We recommend resolving conflicts in **VS Code with the GitLens extension**. Open a conflicted `.yml` file and click **Resolve in Merge Editor**. The merge editor shows both versions side by side, with **Accept Current Change**, **Accept Incoming Change** and **Accept Both Changes** buttons for each conflicting block. GitLens adds the authorship and history of each side, which helps decide which one to keep.

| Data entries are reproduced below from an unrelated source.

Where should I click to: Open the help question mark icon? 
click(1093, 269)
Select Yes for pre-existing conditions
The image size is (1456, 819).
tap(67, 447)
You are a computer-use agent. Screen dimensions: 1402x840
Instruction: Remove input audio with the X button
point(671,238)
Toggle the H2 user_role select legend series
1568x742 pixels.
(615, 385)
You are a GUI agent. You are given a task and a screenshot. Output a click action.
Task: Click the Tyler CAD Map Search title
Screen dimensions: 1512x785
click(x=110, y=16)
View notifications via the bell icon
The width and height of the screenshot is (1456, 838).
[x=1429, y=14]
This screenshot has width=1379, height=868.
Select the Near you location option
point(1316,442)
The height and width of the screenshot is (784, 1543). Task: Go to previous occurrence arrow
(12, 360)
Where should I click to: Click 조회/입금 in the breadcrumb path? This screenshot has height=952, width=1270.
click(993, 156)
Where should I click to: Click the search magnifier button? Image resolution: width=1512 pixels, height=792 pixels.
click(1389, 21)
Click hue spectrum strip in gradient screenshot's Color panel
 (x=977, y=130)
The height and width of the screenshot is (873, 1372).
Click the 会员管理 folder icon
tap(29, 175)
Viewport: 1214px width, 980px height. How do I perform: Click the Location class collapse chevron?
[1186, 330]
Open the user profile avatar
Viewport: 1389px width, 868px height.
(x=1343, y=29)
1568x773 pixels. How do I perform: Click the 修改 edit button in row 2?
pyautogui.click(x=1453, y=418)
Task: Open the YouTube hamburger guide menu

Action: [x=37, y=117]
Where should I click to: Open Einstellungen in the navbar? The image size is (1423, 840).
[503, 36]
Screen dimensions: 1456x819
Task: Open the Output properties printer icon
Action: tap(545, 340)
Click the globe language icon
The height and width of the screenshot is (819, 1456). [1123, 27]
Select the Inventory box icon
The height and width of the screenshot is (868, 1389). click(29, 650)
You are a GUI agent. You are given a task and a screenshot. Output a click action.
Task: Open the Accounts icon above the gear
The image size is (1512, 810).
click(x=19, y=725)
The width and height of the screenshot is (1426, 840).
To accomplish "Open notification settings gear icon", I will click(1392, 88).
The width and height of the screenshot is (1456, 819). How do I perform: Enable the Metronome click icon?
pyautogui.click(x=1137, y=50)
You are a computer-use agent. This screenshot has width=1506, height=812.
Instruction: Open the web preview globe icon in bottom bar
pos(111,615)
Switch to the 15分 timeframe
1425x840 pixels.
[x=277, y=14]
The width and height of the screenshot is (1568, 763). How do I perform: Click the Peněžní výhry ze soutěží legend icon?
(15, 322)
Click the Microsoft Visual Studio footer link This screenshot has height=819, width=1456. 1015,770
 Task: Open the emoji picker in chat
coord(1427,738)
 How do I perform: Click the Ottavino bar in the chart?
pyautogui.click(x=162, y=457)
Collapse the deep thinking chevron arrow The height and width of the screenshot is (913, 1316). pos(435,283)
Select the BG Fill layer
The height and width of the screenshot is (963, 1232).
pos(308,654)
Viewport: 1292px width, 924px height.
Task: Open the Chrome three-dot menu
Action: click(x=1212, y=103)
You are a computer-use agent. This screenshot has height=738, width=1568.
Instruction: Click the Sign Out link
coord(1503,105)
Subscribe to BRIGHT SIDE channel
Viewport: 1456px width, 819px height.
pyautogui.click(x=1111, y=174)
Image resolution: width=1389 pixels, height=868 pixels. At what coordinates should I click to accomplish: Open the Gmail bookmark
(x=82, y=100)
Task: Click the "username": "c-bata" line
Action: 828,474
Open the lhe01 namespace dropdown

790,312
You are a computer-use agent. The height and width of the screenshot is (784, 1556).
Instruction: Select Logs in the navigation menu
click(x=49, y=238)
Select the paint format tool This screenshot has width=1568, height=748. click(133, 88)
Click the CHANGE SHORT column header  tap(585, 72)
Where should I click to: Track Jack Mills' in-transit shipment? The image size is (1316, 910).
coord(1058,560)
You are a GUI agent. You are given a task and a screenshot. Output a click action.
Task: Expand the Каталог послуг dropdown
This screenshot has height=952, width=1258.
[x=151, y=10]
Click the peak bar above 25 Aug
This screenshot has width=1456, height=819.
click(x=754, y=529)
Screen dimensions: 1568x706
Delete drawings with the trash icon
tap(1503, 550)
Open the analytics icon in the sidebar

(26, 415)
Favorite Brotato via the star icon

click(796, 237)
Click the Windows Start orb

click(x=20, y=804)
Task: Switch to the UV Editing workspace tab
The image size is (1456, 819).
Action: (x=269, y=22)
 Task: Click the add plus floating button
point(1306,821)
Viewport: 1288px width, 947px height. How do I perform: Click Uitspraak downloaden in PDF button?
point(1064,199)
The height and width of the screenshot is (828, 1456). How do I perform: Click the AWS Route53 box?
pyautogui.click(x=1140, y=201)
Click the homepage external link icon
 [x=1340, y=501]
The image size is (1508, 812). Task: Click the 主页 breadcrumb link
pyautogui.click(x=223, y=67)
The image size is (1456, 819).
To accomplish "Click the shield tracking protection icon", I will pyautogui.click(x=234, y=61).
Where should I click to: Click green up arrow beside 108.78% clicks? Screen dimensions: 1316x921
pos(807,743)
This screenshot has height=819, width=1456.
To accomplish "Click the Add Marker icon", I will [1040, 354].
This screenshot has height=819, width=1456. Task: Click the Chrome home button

Once a file looks right, click **Complete Merge** in the merge editor: the file moves to the staged changes. When all conflicts are done, run **`Git: Commit`** to finish, then (with RMXP and Studio closed) **double-click `convert_yml_to_rxdata.bat`** to rebuild the binary data so the game reflects the merged result.

## Conclusion

- A Pokémon Studio project has no Git repository by default. With a GitHub or GitLab account, create the empty repository, add a `.gitignore` **before the first commit**, then publish the project from VS Code.
- The `.gitignore` keeps source files (`.yml`, scripts) and ignores everything regenerated (engine runtime, binary `.rxdata`) or local (saves).
- RMXP data is binary and unmergeable. PSDK converts it to text `.yml`, always with RMXP and Studio closed: double-click `convert_rxdata_to_yml.bat` before sharing, `convert_yml_to_rxdata.bat` after receiving, and once after the first clone (open the project in Studio first to generate `psdk.bat`).
- The daily loop is: pull and restore, branch, work, convert, commit, push, then open a Pull Request or Merge Request.
- To avoid conflicts, name branches by area, keep one person per map per category, communicate before starting, and run Tiled conversions on your own branch.
- Conflicts on `.yml` files are resolved in the VS Code merge editor, then `convert_yml_to_rxdata.bat` rebuilds the binary data.